One of the chief sources of success to the Marshall-Wells organization has been Mr. Marshall’s faculty of picking and retaining the right sort of men in his organization. He entrusted a young Canadian with first opening up an international business for the firm in Canada, and with the Klondike gold discoveries of 1898 the emissaries of the Marshall-Wells Company were soon within the Arctic Circle. Out of this venture developed the great business handled by the firm in the Canadian northwest through Winnipeg, where the first warehouse of the company was established in 1901. In 1901 the company also rented a barn in Portland, Oregon, as the first warehouse of the Portland branch, and within less than ten years several successive buildings were erected by the firm in that city, until the Portland branch now handles business from the Pacific northwest to Los Angeles and the Imperial Valley of California. Through the Portland house was also done a large export business to the Hawaiian Islands, and more recently to Russia and China. The Spokane branch of the firm was opened in January, 1909, to serve the great trade of the inland empire. In July, 1912, was incorporated the Marshall- Wells Alberta Company, which took over previous connections of the firm and an old established business at Edmonton, Alberta, and this house now controls the trade of that northwestern province and north to the Arctic Circle.
In the meantime, in spite of developments and extensions to these far-flung fields, addition after addition has been made to the Duluth headquarters. Besides the enormous material facilities the personnel of the Duluth organization has increased from forty-four employes of 1893 to a small army of upwards of 1,000 in the wholesale hardware business.
One of the individuals in this great organization, writing from personal knowledge and facts known to the personnel of the Marshall- Wells Company, has given this interesting tribute: “It is not in anything but the leadership of its founder, its captain-general, Mr. A. M. Marshall, who better realized and appreciated the resources of this great northwest, and had the courage, the confidence, and the ability to invade the far west and develop that business at a time when other jobbers were deserting the territory-that accounts for the real secret of Marshall-Wells success.
“His counsel and guidance have pervaded every department-the lines of goods, the contracts made, the catalogue, the advertising, the extension of territory and of credit; the selection of his staff, their training, the principles inculcated in them, and the constant personal watchfulness over the activities of every factor in the business-his broad knowledge of finance, manufacturing and merchandising in general; his deep insight into human nature and his happy methods of treating each, have been the fundamentals-his technique.
“As to his business tactics and broader strategy, they might easily be compared with the successful campaigning of a military organization, for surely merchandising is warfare; peaceful battles are trade gains, trade victories, won by the training, the co-ordination, the resources, reserves, the initiative, the attack, the consolidation, and the follow-up.” A great business from ordinary commercial standards, it is also great as an exemplification of the human element in business. The company provides many forms of profit-sharing, insurance, pension funds, and other advanced programs of welfare.

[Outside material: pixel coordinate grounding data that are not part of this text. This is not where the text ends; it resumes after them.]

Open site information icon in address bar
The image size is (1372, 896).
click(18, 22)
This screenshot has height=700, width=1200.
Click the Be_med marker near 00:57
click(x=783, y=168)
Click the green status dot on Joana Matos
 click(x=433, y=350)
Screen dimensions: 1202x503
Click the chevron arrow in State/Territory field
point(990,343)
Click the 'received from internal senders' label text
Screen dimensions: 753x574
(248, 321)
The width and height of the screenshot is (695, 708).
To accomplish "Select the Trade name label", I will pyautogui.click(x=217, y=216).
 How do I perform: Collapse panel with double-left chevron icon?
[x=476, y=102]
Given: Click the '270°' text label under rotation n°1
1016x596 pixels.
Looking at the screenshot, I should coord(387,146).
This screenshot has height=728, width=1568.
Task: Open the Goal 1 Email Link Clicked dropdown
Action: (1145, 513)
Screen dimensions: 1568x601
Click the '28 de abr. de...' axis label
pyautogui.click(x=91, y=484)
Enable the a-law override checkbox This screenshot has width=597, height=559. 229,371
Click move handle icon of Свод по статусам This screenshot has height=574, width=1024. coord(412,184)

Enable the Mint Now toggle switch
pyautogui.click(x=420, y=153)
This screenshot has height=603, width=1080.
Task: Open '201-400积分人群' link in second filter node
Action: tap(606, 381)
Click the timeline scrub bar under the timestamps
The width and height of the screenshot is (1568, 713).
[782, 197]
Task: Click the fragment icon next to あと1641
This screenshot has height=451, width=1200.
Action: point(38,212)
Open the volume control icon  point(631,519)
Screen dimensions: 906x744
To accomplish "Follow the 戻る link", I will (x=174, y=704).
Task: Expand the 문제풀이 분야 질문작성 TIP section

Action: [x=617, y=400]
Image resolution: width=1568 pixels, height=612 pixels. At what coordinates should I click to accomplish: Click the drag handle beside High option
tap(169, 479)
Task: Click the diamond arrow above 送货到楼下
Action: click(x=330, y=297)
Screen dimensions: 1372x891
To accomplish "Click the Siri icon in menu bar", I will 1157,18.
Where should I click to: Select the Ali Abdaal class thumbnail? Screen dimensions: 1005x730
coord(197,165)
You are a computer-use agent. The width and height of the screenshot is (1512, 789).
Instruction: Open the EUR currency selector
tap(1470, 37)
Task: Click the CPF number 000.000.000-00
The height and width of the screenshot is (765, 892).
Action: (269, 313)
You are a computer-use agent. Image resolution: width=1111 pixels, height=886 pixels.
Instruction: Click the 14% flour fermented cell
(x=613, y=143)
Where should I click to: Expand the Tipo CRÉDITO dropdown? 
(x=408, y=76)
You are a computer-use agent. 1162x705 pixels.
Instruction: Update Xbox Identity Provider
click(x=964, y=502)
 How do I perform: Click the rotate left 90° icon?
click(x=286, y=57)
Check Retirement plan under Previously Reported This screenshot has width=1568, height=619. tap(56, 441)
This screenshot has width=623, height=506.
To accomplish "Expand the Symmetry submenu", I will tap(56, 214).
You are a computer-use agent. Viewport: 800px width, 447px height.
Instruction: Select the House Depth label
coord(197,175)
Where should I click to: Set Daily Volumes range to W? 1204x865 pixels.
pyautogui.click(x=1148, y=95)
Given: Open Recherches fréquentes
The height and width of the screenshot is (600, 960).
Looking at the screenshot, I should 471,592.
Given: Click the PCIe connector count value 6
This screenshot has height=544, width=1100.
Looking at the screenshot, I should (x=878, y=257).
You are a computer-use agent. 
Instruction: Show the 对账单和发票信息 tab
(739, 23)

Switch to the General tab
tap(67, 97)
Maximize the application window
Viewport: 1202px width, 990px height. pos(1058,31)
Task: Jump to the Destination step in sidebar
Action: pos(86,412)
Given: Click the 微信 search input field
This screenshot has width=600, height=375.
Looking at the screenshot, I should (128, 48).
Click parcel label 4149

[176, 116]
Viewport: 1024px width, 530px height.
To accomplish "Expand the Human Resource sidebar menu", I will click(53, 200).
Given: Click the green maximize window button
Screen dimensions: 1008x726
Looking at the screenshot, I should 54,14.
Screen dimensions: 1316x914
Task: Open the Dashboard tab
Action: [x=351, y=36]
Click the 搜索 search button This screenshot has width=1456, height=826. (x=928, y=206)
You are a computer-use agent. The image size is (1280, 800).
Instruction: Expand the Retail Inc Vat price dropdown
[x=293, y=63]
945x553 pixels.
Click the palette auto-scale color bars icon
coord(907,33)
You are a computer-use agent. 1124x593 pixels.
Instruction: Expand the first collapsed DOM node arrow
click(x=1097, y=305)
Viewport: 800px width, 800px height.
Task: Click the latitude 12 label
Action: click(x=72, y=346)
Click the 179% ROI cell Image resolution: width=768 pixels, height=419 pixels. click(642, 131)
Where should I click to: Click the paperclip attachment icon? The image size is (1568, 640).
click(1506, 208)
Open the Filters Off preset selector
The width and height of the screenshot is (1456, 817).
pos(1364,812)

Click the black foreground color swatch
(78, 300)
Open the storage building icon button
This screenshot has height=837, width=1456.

It was after he had seen his business reach the full tide of success and influence that Mr. Marshall in 1918 took the chairmanship of the Board of Directors and named his older son, Seth Marshall, as president and general manager. At that time one of his old associates said: “In my opinion no other merchant in the great northwest has been the equal of Mr. Marshall in the vision and the optimism which so benefited this great area of expansion, or has the ability, energy, courage and devotion to a great work which he has had, and no other has accomplished so much as he.”